Figure 1 Replication architecture (traditional mode)
- GTID mode: GTID-based replication is recommended for MySQL 5.7 or later versions. MySQL provides each transaction with a GTID, which is globally unique in the primary database and the entire primary/secondary cluster. A GTID consists of source_id and transaction_id, for example, UUID:33, UUID:34, and UUID:35 in Figure 2. source_id indicates the universally unique identifier (UUID) of the server that generates the GTID and is stored in the DARADIR/auto.cnf file. transaction_id indicates the sequence number of each server, which starts from 1 in ascending order. A GTID is automatically generated when a transaction is committed. The primary database finds an unused minimum GTID greater than 0 from the GTID set (gtid_executed) and uses it as the GTID of the next transaction. The secondary database reads the GTID of the primary database from the relay log. This GTID is used by the next transaction.
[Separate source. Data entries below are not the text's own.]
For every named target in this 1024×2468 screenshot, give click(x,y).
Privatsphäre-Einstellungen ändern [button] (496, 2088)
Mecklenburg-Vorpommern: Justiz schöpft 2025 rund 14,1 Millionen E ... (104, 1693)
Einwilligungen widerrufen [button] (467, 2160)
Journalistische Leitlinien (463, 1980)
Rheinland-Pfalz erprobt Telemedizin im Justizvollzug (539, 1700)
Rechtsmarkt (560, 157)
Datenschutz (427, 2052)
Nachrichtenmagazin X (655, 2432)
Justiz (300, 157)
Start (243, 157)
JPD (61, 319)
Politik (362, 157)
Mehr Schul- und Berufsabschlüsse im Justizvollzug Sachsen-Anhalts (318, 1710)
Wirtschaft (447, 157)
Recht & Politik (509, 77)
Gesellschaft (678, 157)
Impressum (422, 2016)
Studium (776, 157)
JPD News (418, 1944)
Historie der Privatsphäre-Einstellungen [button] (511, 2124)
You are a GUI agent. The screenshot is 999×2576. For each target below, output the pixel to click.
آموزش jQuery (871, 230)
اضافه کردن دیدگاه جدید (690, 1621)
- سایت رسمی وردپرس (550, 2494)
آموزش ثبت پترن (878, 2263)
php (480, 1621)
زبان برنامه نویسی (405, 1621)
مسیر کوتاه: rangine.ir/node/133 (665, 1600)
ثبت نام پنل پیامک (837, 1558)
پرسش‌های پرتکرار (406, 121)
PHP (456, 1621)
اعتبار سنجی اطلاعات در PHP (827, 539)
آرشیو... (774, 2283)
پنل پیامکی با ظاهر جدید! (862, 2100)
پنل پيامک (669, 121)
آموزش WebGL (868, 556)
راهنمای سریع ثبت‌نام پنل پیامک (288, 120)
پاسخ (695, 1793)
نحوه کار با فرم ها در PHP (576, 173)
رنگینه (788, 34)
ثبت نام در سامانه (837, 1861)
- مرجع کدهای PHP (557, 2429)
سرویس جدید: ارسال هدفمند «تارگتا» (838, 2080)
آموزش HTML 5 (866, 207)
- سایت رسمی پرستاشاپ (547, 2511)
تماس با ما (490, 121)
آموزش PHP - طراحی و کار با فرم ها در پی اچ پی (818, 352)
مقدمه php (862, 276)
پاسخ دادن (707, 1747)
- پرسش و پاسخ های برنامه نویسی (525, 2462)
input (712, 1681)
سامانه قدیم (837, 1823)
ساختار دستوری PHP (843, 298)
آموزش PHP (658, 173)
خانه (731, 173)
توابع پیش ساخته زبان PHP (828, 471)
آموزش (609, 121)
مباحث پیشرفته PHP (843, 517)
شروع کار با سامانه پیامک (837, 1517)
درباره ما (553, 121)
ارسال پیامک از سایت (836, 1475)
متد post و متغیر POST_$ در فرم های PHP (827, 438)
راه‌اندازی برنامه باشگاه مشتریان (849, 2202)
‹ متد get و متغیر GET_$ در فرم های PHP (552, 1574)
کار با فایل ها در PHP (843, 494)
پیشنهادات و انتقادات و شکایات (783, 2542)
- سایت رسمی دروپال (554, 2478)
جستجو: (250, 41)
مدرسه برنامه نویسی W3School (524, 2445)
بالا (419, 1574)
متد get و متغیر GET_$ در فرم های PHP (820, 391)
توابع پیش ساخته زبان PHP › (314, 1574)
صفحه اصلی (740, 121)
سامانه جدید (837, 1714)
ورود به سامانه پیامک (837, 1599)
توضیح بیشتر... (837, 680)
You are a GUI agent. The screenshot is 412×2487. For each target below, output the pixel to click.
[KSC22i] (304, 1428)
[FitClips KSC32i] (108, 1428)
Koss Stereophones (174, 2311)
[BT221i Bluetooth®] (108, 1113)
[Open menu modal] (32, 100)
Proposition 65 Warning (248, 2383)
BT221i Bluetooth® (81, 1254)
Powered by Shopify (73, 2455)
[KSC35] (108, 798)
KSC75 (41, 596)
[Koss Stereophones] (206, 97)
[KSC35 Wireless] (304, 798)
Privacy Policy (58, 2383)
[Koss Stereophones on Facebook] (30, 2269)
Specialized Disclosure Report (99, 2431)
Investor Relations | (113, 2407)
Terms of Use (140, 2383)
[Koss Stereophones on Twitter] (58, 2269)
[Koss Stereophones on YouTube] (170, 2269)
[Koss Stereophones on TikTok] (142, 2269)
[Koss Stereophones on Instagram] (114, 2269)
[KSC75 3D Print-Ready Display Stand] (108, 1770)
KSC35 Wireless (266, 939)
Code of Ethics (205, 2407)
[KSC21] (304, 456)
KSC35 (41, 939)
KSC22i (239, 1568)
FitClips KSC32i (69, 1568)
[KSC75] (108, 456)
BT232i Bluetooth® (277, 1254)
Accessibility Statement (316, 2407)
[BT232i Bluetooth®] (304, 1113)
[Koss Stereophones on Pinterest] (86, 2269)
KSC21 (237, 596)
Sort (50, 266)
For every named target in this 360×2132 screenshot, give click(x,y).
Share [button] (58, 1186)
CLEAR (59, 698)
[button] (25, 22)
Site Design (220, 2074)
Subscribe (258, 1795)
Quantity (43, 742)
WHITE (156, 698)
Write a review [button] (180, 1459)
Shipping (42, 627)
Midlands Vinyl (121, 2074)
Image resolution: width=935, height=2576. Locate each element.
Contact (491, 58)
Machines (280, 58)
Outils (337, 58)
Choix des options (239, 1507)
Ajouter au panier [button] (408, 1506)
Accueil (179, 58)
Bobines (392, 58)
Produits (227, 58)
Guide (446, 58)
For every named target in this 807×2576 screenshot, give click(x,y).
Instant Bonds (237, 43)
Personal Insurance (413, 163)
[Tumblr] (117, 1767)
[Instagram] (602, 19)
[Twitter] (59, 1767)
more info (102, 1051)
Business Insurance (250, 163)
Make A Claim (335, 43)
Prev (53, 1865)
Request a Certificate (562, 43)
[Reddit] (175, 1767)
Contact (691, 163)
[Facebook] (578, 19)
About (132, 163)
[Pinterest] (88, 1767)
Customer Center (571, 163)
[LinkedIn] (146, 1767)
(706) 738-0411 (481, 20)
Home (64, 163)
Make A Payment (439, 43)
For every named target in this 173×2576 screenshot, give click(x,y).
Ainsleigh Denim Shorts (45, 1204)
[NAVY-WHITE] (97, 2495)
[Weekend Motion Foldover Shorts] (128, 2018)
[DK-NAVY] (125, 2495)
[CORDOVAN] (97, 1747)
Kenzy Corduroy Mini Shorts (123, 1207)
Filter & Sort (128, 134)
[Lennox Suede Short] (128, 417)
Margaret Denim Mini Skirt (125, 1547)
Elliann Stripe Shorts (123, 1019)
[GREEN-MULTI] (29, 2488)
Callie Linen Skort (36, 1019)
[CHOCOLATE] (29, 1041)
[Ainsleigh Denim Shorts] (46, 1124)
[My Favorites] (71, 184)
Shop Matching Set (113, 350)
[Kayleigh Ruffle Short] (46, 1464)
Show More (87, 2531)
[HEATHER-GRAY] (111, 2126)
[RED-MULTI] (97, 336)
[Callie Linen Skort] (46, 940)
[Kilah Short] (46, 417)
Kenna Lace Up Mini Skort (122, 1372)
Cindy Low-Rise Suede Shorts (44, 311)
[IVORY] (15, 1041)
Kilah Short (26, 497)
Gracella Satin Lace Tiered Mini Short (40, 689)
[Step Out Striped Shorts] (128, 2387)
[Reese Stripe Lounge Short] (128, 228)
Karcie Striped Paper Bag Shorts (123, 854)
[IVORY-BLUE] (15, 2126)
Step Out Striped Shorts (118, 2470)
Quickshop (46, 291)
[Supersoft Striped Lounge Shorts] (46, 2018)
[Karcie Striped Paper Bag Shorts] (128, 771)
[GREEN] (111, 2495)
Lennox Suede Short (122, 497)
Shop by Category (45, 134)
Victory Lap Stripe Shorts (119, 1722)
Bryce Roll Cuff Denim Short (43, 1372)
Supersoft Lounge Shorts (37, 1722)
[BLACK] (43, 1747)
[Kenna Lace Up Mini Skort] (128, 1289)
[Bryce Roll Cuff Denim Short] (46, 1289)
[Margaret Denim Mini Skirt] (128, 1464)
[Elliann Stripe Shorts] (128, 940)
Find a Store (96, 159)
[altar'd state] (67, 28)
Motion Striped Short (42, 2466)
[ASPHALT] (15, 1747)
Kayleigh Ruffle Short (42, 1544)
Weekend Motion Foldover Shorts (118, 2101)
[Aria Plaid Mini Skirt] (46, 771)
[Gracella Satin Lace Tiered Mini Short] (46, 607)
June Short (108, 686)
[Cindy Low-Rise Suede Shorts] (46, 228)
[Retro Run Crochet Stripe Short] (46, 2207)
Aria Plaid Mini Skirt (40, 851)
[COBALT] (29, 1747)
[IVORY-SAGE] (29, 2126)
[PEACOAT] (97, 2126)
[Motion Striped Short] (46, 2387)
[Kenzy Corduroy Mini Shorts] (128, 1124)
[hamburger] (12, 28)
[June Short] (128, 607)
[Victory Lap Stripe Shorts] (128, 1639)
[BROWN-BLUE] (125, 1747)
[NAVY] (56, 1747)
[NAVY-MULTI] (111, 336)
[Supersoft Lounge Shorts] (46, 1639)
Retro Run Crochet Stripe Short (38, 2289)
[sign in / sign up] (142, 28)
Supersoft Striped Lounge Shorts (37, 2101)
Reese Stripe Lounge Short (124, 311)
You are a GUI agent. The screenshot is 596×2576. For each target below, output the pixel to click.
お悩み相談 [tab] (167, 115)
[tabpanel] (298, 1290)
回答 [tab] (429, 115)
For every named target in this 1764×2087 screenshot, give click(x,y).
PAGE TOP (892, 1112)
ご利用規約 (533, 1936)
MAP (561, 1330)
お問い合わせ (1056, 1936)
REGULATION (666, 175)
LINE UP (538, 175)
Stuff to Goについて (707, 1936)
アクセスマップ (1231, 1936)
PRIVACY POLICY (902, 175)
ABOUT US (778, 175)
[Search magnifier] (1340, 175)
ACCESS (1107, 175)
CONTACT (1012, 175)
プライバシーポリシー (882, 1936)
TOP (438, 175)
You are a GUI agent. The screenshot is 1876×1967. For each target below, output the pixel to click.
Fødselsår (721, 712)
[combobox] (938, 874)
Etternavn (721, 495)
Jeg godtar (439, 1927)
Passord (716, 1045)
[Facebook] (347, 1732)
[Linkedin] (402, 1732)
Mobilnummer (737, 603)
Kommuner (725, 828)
The GTID-based replication process is described as follows:
- The primary database adds the GTID before the transaction ID to generate a new transaction ID. It updates data, records the new transaction ID and data operations to the binlog, and calls the dump thread to notify the secondary database of the data update.
- The secondary database calls the I/O thread to obtain the binlog from the primary database, and writes the binlog to the relay log.
- The secondary database calls the SQL thread to read the GTID from the relay log, and checks whether the GTID record exists in the binlog of the secondary database. If yes, the transaction specified by the GTID has been executed, and the secondary database will not execute the transaction. If no, the secondary database will execute the transaction and records the transaction and update operations to the binlog.
Figure 3 GTID-based replication process
Application Scenarios
As a common MySQL replication practice, GTIDs automatically search for breakpoints for replication, eliminating the need to manually search for binlogs and positions and thus facilitating maintenance and management.